The importance of this research is its illumination of the fact that whiles universal access to health care through insurance is important, building pillars for credible and a sustainable funding source is even more urgent. Whiles many countries in sub-Sahara Africa rush to introduce social protection schemes for political reasons, building a sustainable component of funding is often overlooked. What is crucial is that many of these countries, Ghana not exclusive have large informal sector whose average incomes do not compel them to make contributions towards such schemes. Again, where compulsory taxes are introduced, like the case in Ghana, improper tax accounting procedures, political interference and corruption have many times led to the diversion of funds to other sectors that may be less pressing. In Ghana, the 2.5% VAT levy on goods and services is a statutory fund whose payment is charged to the consolidated fund. What it means is that the fund so accrued should be channeled to the NHIA within the legally mandated period; this is where the political machinations are rifed. The fact that the scheme is limping on one leg is no secret; for instance an OXFAM report in 2011 points to the fact that majority of Ghanaians still pay user fees in accessing health care and the situation is even worse among NHIS card holders. The research has shown that the current state of funding the NHIS is not sustainable even though majority of the funds are from the National Health Insurance Levy and 2.5 per cent of VAT on goods and services, a large number of people are not on the NHIS because they cannot afford to pay the annual premium.
In the meantime, the most important objective of health insurance is the role it plays in promoting universal protection against financial risk and promoting a more equitable distribution of the funding burden. It is when the sustainable financing policy objectives are in place that other objectives which seeks to promote equitable use and provision of services relative to need; improving the transparency and accountability of the system to the population; promoting quality and efficiency in service delivery; and improving efficiency in administration of financing as suggested by Kutzin in 2008 becomes more apparent.

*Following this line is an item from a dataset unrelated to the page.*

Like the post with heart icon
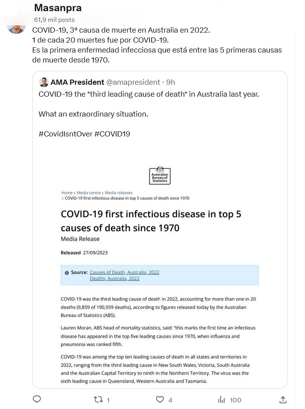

Whiles there is need to either increase the national health insurance levy or explore other sustainable avenues of funding, there is also the urgent need to peg the system of the administrative inefficiencies such as poor payment of premium and membership card administration. There is the need to introduce innovative strategies and cost containment measures that can save the scheme from collapsing. As authorities from other countries visit Ghana to learn from the NHIS experience, which is touted as among the best on the continent, one issue should be the guiding principle; sustainable funding sources are critical to the survival of a universal health insurance scheme.
The benefits of health insurance are normally seen in twofold: gains made from avoidance of financial risk by the purchaser and the benefits derived from insurance’s ability to make accessible medical care that would otherwise be financially unaffordable, [28]. What then happens when the purchaser is denied health care because the government owes health providers? That seems to be the state of Ghana’s National Health Insurance Scheme.
Acknowledgements: The authors are grateful to the staff and members of the National Health Insurance Scheme in the various regions, the staff of the various health facilities who were generous in giving data and the various patients who made time to respond to the questions at those difficult moments.
Ethical Issues: Ethical approval was given by the various institutions used in the research.
Competing Interests: The author declare that there are no competing interests. The views and opinions expressed in this article are those of the author and do not reflect the official policy or position of any governmental agency.

Notes

1. Paraceutamol is the commonest and cheapest pain killer in Ghana
2. I have changed the names of the victims in order to protect their identity.